Open cynthia-nlp opened 7 months ago

cynthia-nlp commented 7 months ago

I encountered some problems when using Llama2-70b-chat to generate some sentences. Specifically, I constructed a prompt template similar to:

prompt = 'Please write some sentences for sentiment classification. Here are some examples: ' \
         '[Demonstrations]. ' \
         'Please write more similar sentences.'

The corresponding code is implemented as:

prompt = 'Please generate some sentences for sentiment classification. Here are some examples: \n\n'
demos = random.sample(sentences, k=5)
random.shuffle(demos)
for d in demos:
    prompt += f"{d}\n"
prompt += f"\nPlease write more similar sentences."

dialogs: List[Dialog] = [
    [{"role": "user", "content": prompt}]
]
results = generator.chat_completion(
    dialogs,  # type: ignore
    max_gen_len=max_gen_len,
    temperature=temperature,
    top_p=top_p,
)

sentences is a list of strings from which I randomly sample five sentences as demonstrations. After running, the output of Llama either does not answer the question, or it freezes and does not respond. However, if I modify the code to:

dialogs: List[Dialog] = [
    [{"role": "user", "content": """
Please generate some sentences for sentiment classification. Here are some examples: \n\n
I felt ecstatic when I received the good news about my promotion at work.\n
She was heartbroken when she found out her best friend had betrayed her.\n
After a long day of hard work, I feel content and satisfied with what I have accomplished.\n
The movie was so touching that it brought tears to my eyes.\n
He was filled with anger and frustration when he realized he had been lied to.\n
\nPlease write more similar sentences.
    """}]
]
results = generator.chat_completion(
    dialogs,  # type: ignore
    max_gen_len=max_gen_len,
    temperature=temperature,
    top_p=top_p,
)
# print(prompt, '\n')
for dialog, result in zip(dialogs, results):
    for msg in dialog:
        print(f"{msg['role'].capitalize()}: {msg['content']}\n")
    print(f"> {result['generation']['role'].capitalize()}: {result['generation']['content']}")
    print("\n==================================\n")

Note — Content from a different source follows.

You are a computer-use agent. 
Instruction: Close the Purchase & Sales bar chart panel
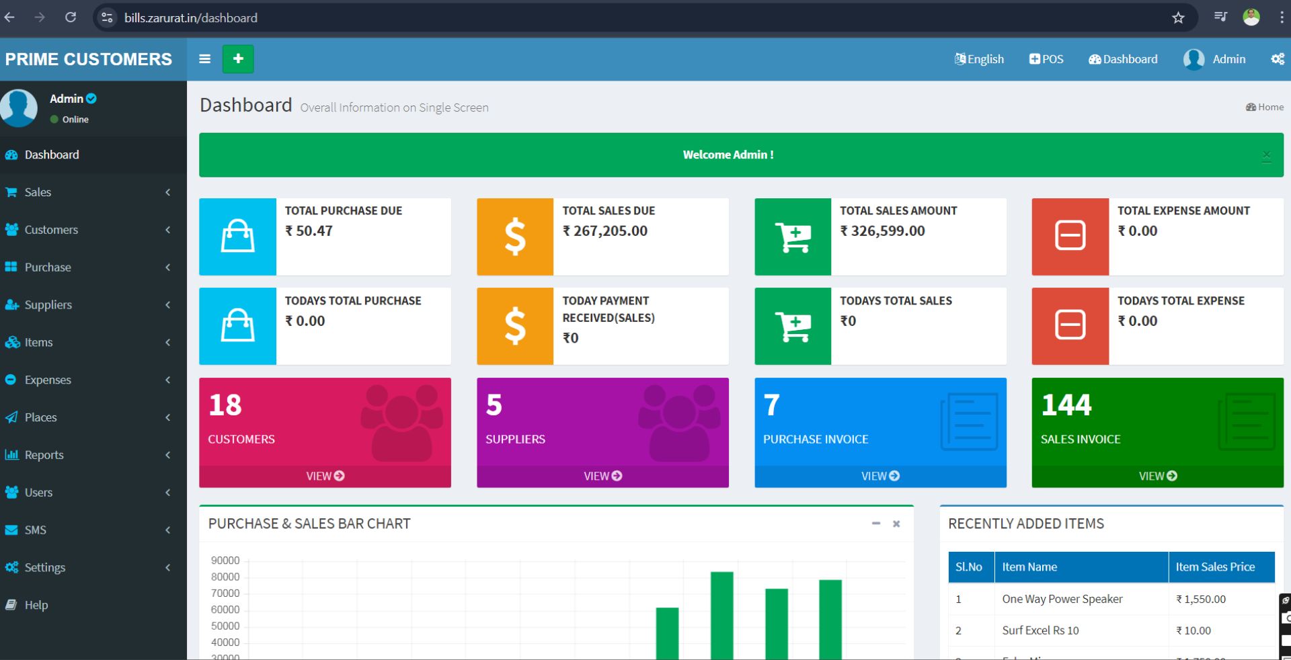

The code runs successfully. I tried commenting out different parts and found that the code runs successfully when I remove the following:

for d in demos:
    prompt += f"{d}\n"

So what went wrong, and why does string concatenation cause decoding to fail?

BabaWolo commented 6 months ago

The issue you encounter is caused by the "+=" operator. "+=" is used for concatenation, meaning you're trying to concatenate the string "f"{d}\n" to the array variable prompt. Try using prompt.append("f"{d}\n") instead and see if that solves the issue.

cynthia-nlp commented 6 months ago

The issue you encounter is caused by the "+=" operator. "+=" is used for concatenation, meaning you're trying to concatenate the string "f"{d}\n" to the array variable prompt. Try using prompt.append("f"{d}\n") instead and see if that solves the issue.

Thank you for your reply! prompt is a string variable and I verified this with isinstance(). After concatenating, prompt is still a string variable. When I set max_seq_length to 512, I found that it got stuck when decoding to about 500 during generation. Later, by coincidence, I set a random seed and the problem was solved, although I still don't know why.